En todo esto debemos considerar, hermanos muy queridos, las funestas consecuencias que arrastramos a causa de nuestros pecados. Con ellos ofendemos a Dios complaciéndonos y a sabiendas. Caímos muy miserablemente por aquel pecado al que nunca dimos nuestro asentimiento. Si por el pecado de otro nos vimos desterrados del paraíso a esta tierra y aguijoneados por tan enormes y frecuentes miserias, ¿adónde nos lanzarán nuestros mismos delitos? Al infierno sin duda donde no hay esperanza de liberación. Y como la culpa de otro, no nuestra, nos arrojó a esta mazmorra, por eso la paga de otro, tampoco nuestra, consiguió nuestra salida. Si por Adán todos mueren, todos vivirán por Cristo. Pero, si se nos arroja al infierno por nuestros delitos, perdamos toda esperanza de liberación, porque Cristo, resucitado de la muerte, no muere más; no volverá a bajar al infierno para desalojarlo.

----------------------------------------

[OBJETIVO DEL EJERCICIO]
Resume en dos oraciones el texto de arriba sobre el pecado.

[LÍNEAS DE DATOS]
----------------------------------------

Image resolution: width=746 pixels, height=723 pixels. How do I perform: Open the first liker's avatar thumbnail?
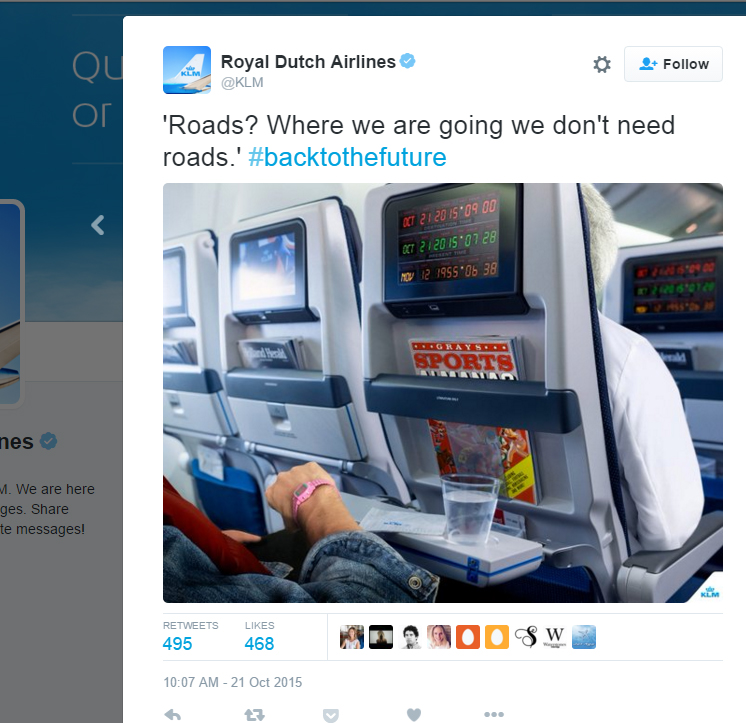pos(352,637)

----------------------------------------

[TU RESPUESTA]
Por un pecado ajeno al que nunca dimos nuestro asentimiento fuimos desterrados del paraíso a esta tierra llena de miserias, y por la paga de otro, Cristo, conseguimos la salida. En cambio, si nuestros propios delitos nos arrojan al infierno, no hay esperanza de liberación, porque Cristo resucitado no muere más ni volverá a bajar al infierno.